Resumo Jurídico
Desvendando o Artigo 66 do Código Florestal: Um Guia Prático para Entender as Áreas de Preservação Permanente em Áreas Urbanas
O Código Florestal Brasileiro, em seu artigo 66, dedica atenção especial à preservação ambiental dentro do ambiente urbano, estabelecendo regras claras para a conservação de Áreas de Preservação Permanente (APPs). Este dispositivo legal busca conciliar o desenvolvimento das cidades com a proteção de ecossistemas essenciais para a qualidade de vida e o equilíbrio ambiental.
O Que São Áreas de Preservação Permanente (APPs) em Áreas Urbanas?

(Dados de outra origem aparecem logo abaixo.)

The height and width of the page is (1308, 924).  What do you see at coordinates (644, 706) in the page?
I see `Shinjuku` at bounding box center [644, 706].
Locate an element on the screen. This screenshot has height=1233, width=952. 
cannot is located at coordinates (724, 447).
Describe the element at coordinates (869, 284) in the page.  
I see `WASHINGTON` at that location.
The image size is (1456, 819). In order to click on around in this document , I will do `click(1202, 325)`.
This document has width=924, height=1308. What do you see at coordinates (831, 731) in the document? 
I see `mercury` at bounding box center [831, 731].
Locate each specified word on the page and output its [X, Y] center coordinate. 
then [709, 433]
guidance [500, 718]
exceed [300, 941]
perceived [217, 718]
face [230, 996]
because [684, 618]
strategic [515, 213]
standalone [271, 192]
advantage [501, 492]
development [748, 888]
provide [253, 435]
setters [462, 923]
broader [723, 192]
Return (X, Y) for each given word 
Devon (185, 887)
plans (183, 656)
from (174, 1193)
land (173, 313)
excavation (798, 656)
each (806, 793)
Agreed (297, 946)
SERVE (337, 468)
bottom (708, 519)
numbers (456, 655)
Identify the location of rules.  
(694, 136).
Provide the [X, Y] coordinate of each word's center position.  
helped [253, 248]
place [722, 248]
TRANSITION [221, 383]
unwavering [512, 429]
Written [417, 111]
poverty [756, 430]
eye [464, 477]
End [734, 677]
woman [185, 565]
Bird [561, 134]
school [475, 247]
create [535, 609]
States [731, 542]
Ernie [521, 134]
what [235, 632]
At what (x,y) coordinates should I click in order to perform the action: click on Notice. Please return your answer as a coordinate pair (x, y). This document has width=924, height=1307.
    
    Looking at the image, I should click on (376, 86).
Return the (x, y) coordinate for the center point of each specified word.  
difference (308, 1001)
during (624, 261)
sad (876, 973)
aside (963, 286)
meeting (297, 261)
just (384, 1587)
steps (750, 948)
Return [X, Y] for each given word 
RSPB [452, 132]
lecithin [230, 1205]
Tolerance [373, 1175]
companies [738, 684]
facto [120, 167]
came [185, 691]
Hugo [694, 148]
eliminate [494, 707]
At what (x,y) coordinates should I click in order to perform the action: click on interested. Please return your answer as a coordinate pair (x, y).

De forma simplificada, APPs em áreas urbanas são aquelas faixas de terra, com ou sem vegetação, localizadas ao redor de corpos d'água, em topos de morros, dunas e restingas, e também em encostas com declividade acentuada. A finalidade primordial destas áreas é garantir:
- A estabilidade geológica das encostas, prevenindo deslizamentos.
- A proteção dos cursos d'água e dos mananciais, assegurando a qualidade e a quantidade de água.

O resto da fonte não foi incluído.